══ Listed entries ══
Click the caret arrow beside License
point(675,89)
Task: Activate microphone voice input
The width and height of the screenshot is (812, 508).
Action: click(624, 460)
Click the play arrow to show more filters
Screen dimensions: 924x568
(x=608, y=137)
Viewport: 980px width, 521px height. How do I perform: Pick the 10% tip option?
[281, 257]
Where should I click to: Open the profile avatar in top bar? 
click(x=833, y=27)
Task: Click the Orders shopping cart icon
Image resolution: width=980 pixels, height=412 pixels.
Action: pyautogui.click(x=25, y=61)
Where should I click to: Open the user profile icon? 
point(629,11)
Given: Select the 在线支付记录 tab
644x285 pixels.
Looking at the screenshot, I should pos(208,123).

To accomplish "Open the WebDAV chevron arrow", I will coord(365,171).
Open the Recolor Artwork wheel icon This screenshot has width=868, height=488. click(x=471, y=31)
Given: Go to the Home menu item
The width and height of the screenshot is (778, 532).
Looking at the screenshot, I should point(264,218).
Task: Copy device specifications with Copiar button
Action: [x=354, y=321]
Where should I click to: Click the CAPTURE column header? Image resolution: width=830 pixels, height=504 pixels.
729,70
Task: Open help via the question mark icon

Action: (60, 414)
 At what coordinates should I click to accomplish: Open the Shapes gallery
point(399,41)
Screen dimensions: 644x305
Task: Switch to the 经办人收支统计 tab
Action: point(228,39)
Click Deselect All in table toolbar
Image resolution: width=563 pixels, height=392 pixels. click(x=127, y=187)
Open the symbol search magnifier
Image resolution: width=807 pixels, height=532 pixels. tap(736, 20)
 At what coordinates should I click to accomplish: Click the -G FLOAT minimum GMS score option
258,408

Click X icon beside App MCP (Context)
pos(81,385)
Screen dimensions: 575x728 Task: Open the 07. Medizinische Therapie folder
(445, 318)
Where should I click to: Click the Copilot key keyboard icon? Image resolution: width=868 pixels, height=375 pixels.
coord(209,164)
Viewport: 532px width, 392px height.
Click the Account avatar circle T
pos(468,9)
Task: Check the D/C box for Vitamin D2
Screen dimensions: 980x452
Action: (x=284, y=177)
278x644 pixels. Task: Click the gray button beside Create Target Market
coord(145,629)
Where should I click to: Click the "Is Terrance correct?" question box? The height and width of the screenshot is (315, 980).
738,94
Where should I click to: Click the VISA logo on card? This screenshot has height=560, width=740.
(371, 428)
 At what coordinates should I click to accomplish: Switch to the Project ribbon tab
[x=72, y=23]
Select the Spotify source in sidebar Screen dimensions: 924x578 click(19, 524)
═══
The task — The answer consists solely of the lines from the one containing "Open the symbol search magnifier" through the last line of the data above, reproduced exactly.

Your response —
Open the symbol search magnifier
Image resolution: width=807 pixels, height=532 pixels. tap(736, 20)
 At what coordinates should I click to accomplish: Click the -G FLOAT minimum GMS score option
258,408

Click X icon beside App MCP (Context)
pos(81,385)
Screen dimensions: 575x728 Task: Open the 07. Medizinische Therapie folder
(445, 318)
Where should I click to: Click the Copilot key keyboard icon? Image resolution: width=868 pixels, height=375 pixels.
coord(209,164)
Viewport: 532px width, 392px height.
Click the Account avatar circle T
pos(468,9)
Task: Check the D/C box for Vitamin D2
Screen dimensions: 980x452
Action: (x=284, y=177)
278x644 pixels. Task: Click the gray button beside Create Target Market
coord(145,629)
Where should I click to: Click the "Is Terrance correct?" question box? The height and width of the screenshot is (315, 980).
738,94
Where should I click to: Click the VISA logo on card? This screenshot has height=560, width=740.
(371, 428)
 At what coordinates should I click to accomplish: Switch to the Project ribbon tab
[x=72, y=23]
Select the Spotify source in sidebar Screen dimensions: 924x578 click(19, 524)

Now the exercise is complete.